À 47 ans, Jacky Toudic, fils de profs de philo bisontins devenu Marseillais, a un job original : il fait Matthieu
Kassovitz. Pour sa mère, là, tout de suite, il est médecin. Son nouveau fils, c'est Nagui – l'animateur télé. Une erreur de casting dans son esprit malade, un raccourci somme toute logique au vu de son nouvel environnement. Et ma foi, Jacky joue le jeu. Pour le reste du monde, à l'exception de ses rares et proches amis, il est
Kasso. Et grâce à son sens inné de l'entourloupe, il extorque des fonds à droite, à gauche à des benêts qui se réjouissent d'investir dans un projet ciné.
Sans trop se poser de questions – après tout, personne ne l'attend à Marseille –, Jacky réinvestit l'appartement familial. le quotidien à Besançon n'a finalement rien de surprenant : un rendez-vous arrangé sur Tinder, un pigeon à qui soutirer quelques milliers d'euros, convaincu qu'il est de participer à la prod du nouveau film de Matthieu K. (et celui-là, tout le monde veut en être !), et puis l'apéro avec un pote, une connaissance, encore un autre. Pourtant, un imprévu va contrecarrer le plan bien rodé de Jacky : le rencard Tinder. Il n'a pas conclu, oh non : elle a prétexté avoir un coup de fil à passer et s'est fait la malle en lui laissant l'addition. Eh bien cette fille-là, justement, elle lui plaît à Jacky… Mais quand on fonde son business sur un canular aussi énorme, on ne se laisse pas distraire, Jacky…

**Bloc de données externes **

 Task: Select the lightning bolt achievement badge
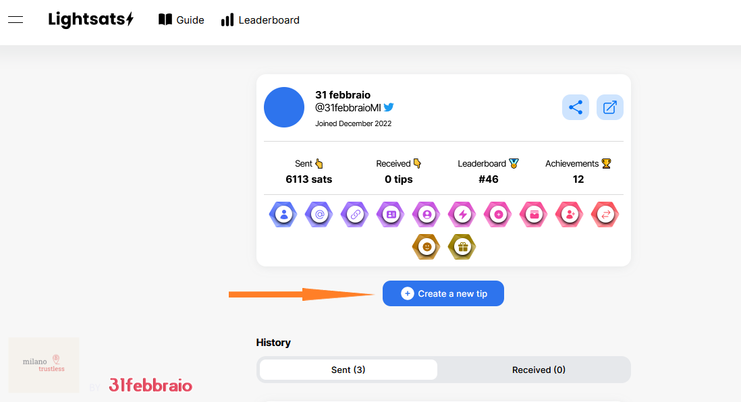[462, 214]
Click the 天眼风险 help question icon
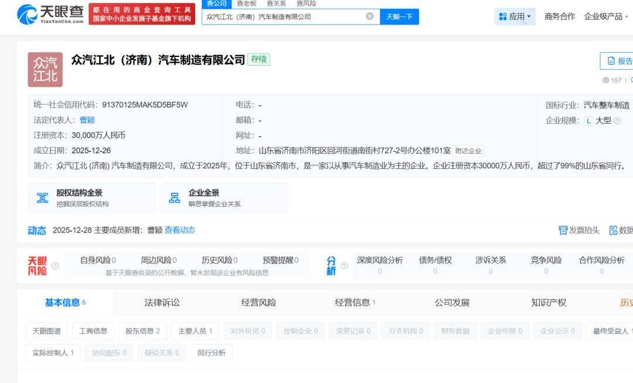 [55, 267]
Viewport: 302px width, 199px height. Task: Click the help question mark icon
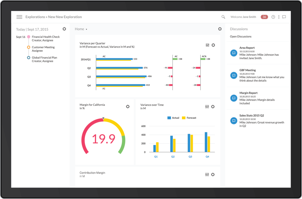coord(273,17)
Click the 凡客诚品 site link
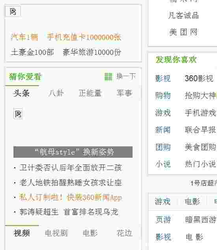 pos(183,15)
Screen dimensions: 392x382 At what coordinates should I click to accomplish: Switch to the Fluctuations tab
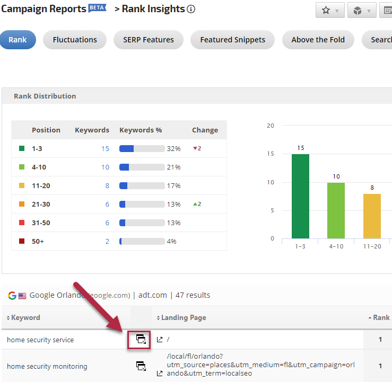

Le pitch était séduisant, et je n'avais qu'une peur en commençant ce roman : que l'auteur en fasse trop. J'émets toujours quelques réserves sur ce côté décalé et je suis ravie d'avoir eu tort. Mais quel régal ! Je n'en ai pas perdu un mot. le style est jubilatoire, l'humour cynique et sans excès, les descriptions grinçantes, les dialogues, un pur plaisir. Jacky Schwatzmann aurait pu tout miser, à juste titre, sur son personnage principal, mais il l'a flanqué de comparses consistants et irrésistibles, au centre de situations totalement abracadabrantes. C'est une histoire de dingue, mais ça marche, et sans perdre de temps s'il vous plaît :
Kasso, c'est 220 pages sans temps morts. Une excellente comédie noire made in France qui n'épargne rien ni personne et nous sert des clichés sur pattes pour mieux les démonter. J'ai déjà repéré deux autres titres de l'auteur, que je me fais une joie de retrouver.